**Task details**
Verbatim reproduction of the entries is required; images must be omitted.

(Stored records)

——

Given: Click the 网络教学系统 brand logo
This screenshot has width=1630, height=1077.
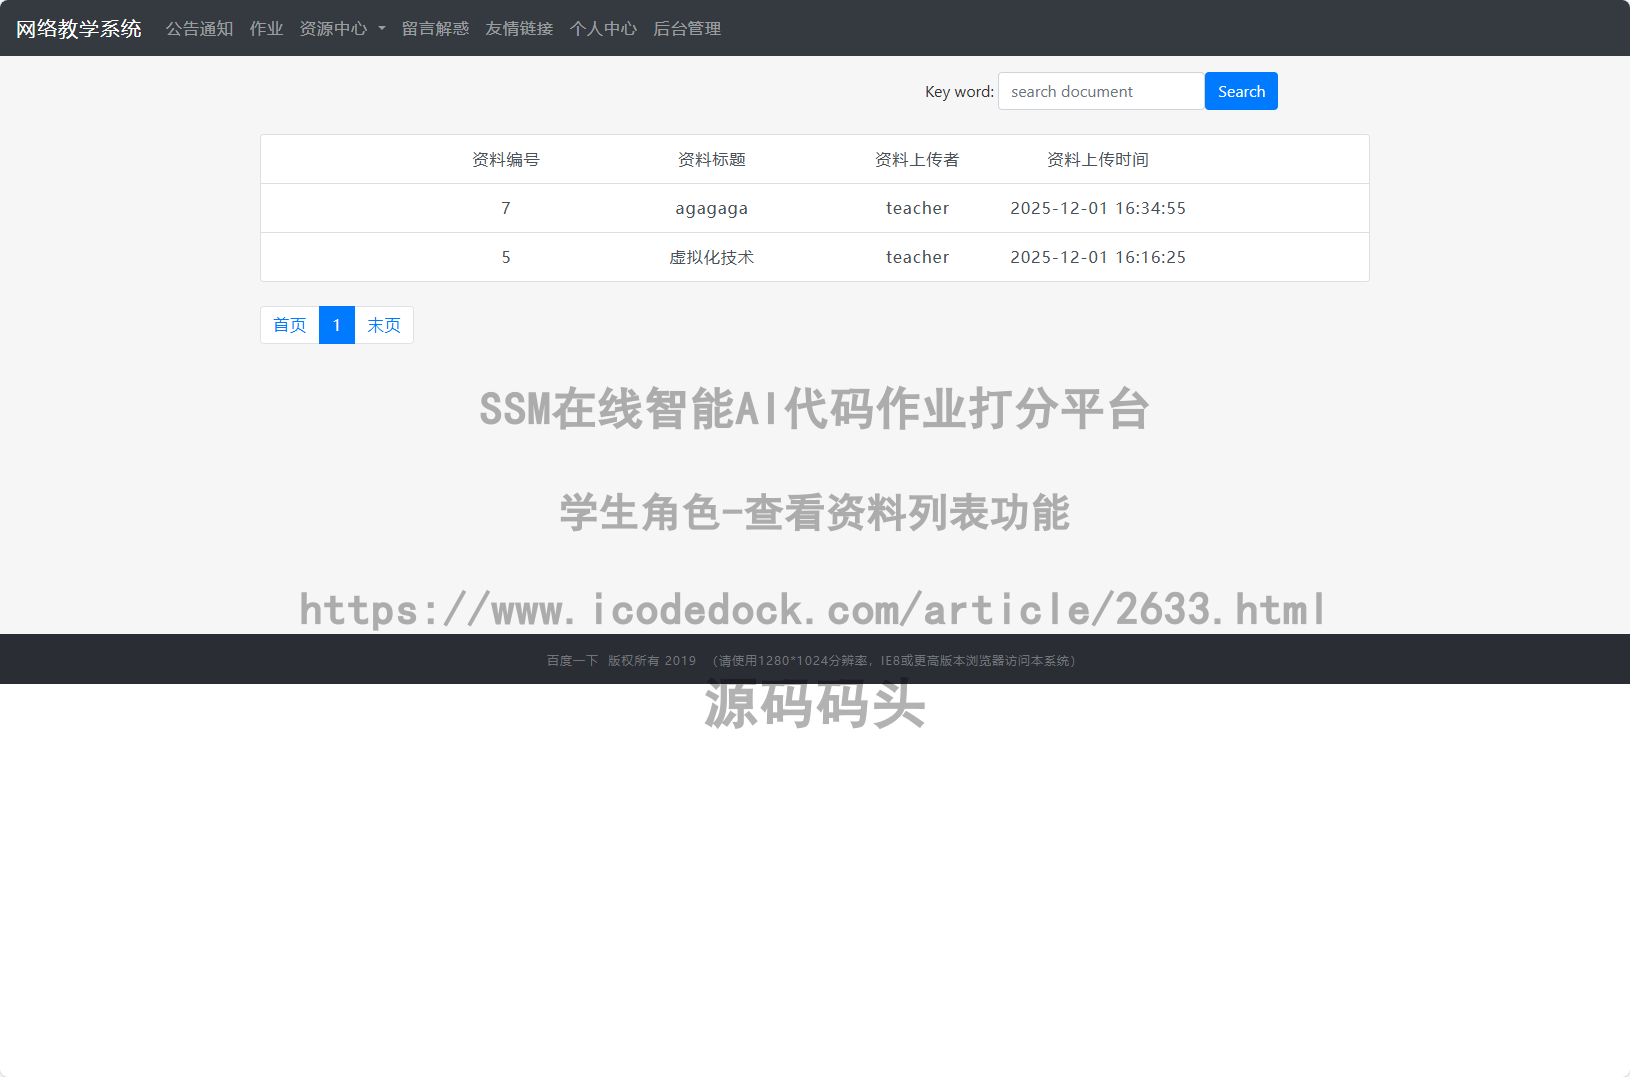Looking at the screenshot, I should (78, 28).
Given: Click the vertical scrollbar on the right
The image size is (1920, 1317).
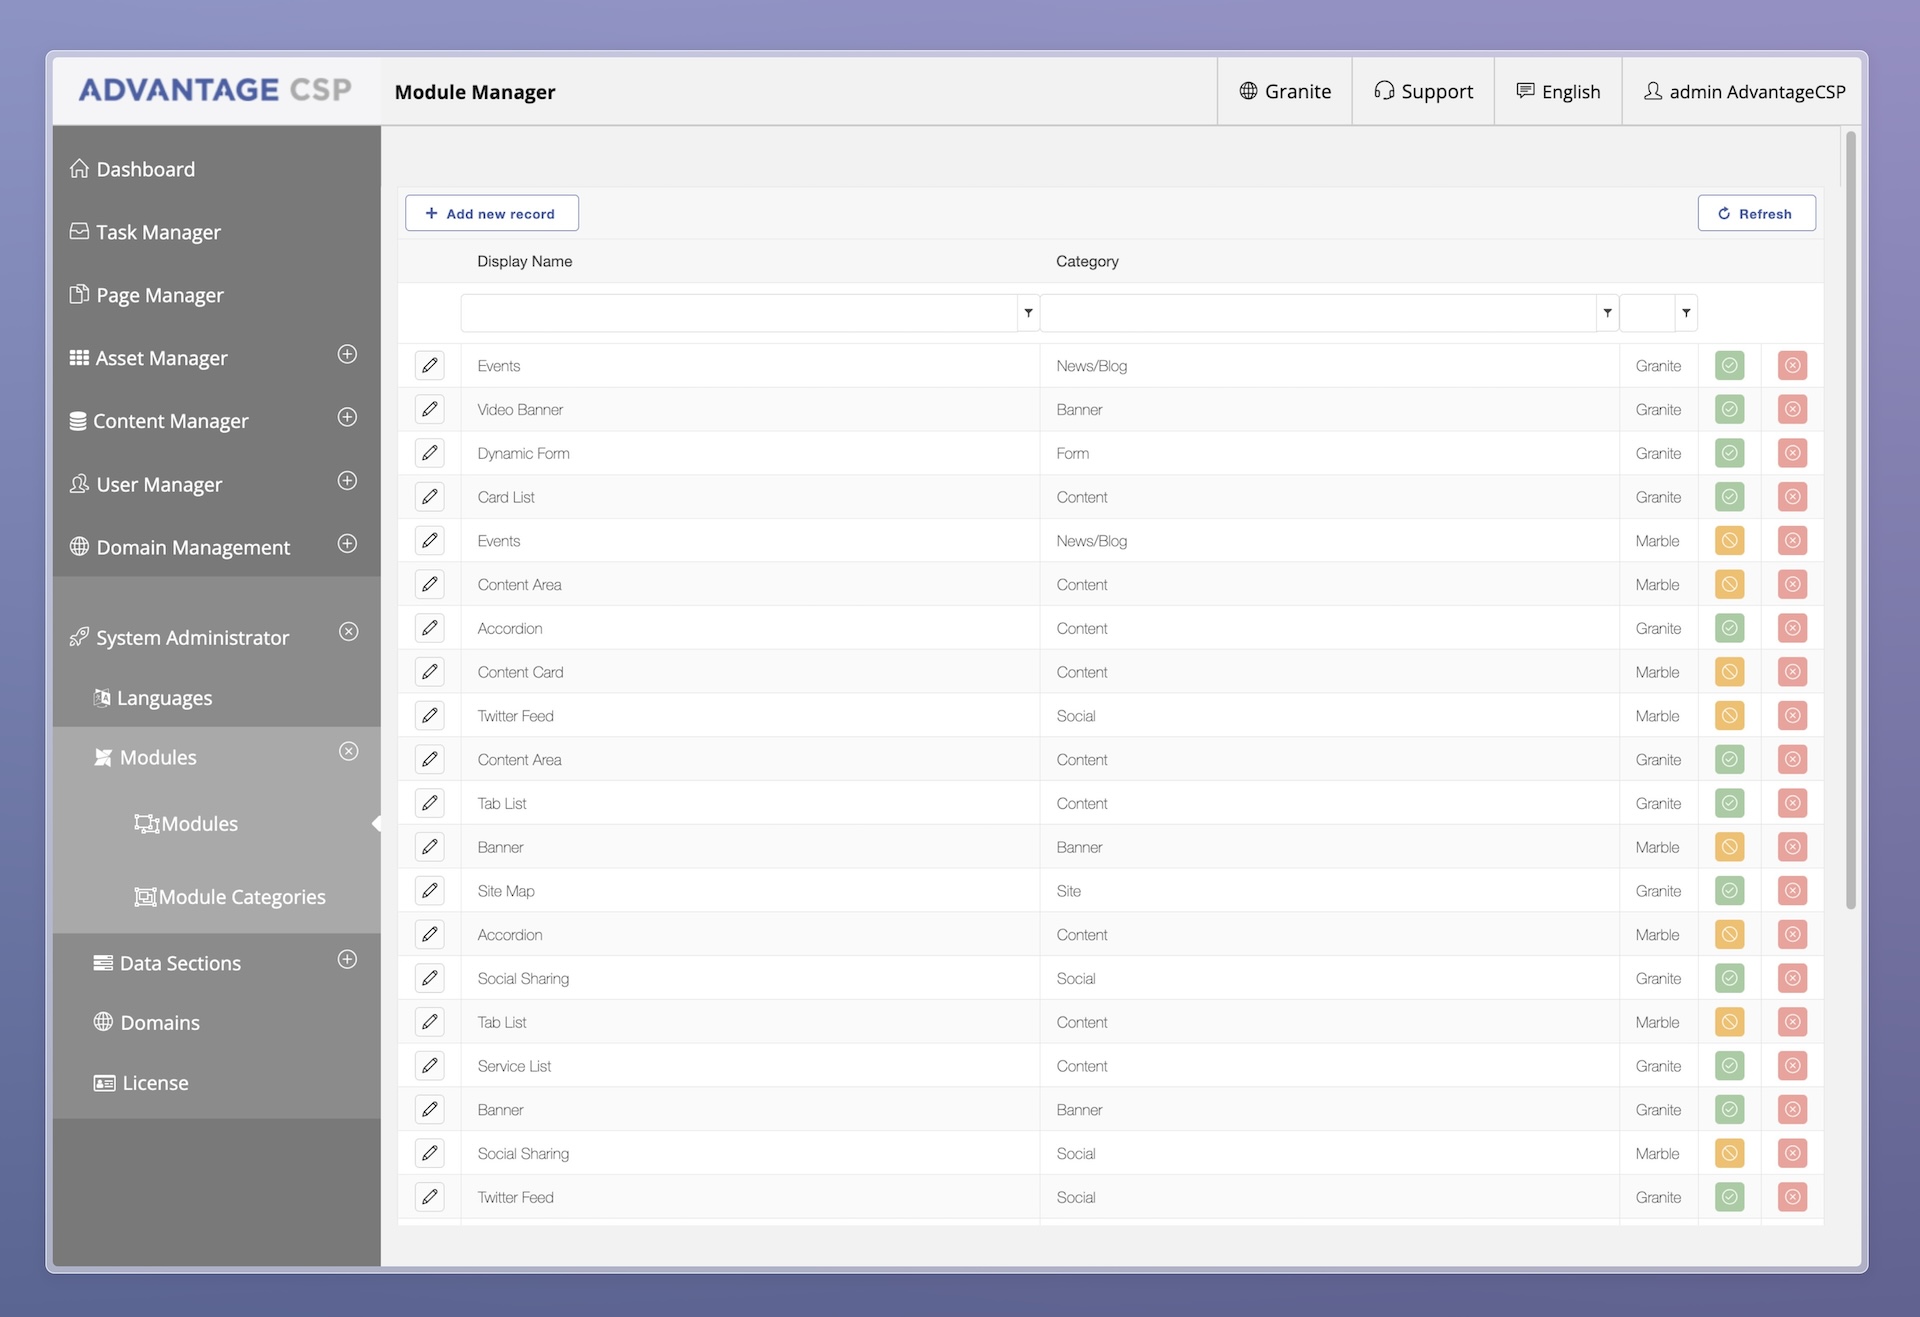Looking at the screenshot, I should (x=1851, y=520).
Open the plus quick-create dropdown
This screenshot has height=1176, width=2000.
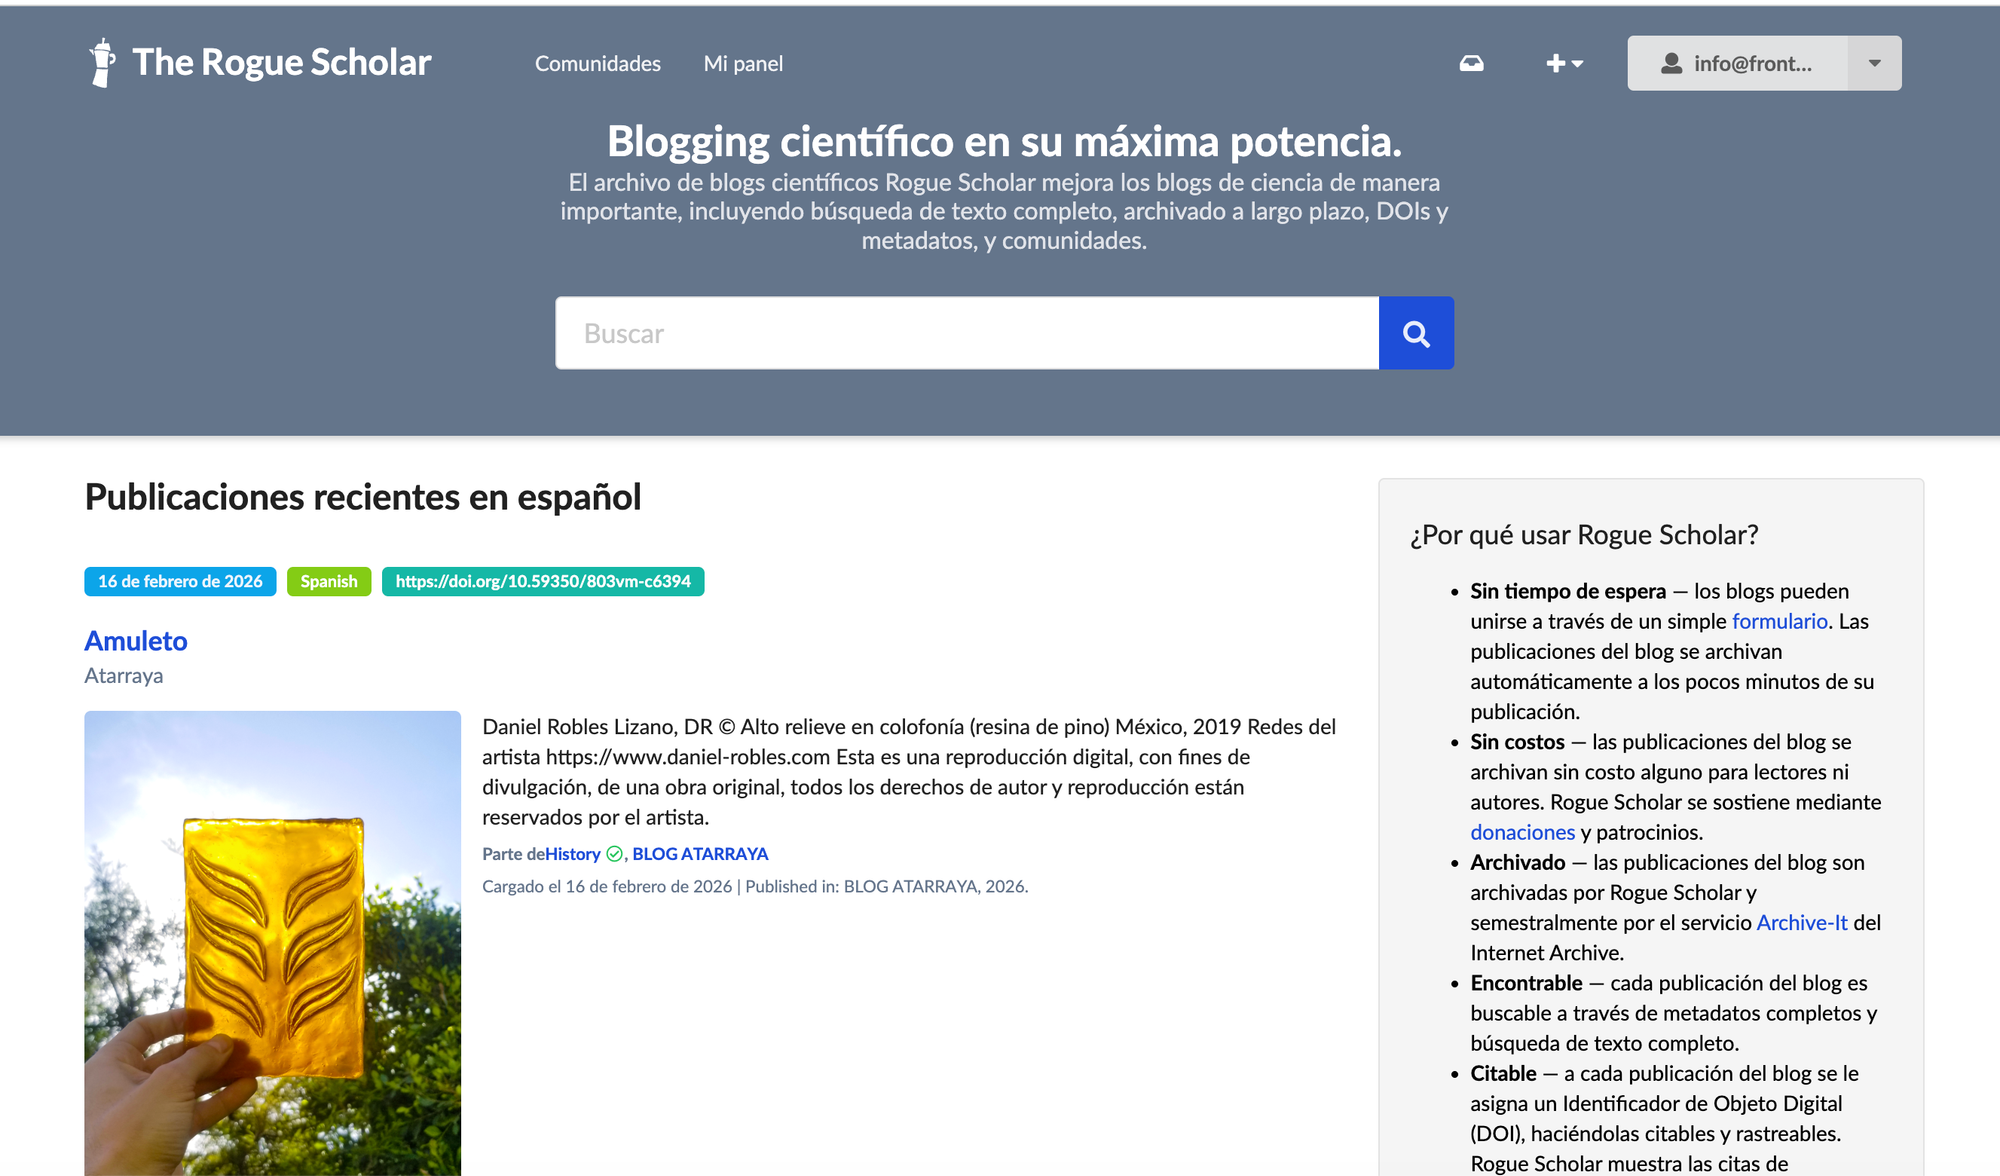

——

**Task output**
Given: Click the 网络教学系统 brand logo
This screenshot has width=1630, height=1077.
Looking at the screenshot, I should (78, 28).
Given: Click the vertical scrollbar on the right
The image size is (1920, 1317).
Looking at the screenshot, I should (x=1851, y=520).
Open the plus quick-create dropdown
This screenshot has height=1176, width=2000.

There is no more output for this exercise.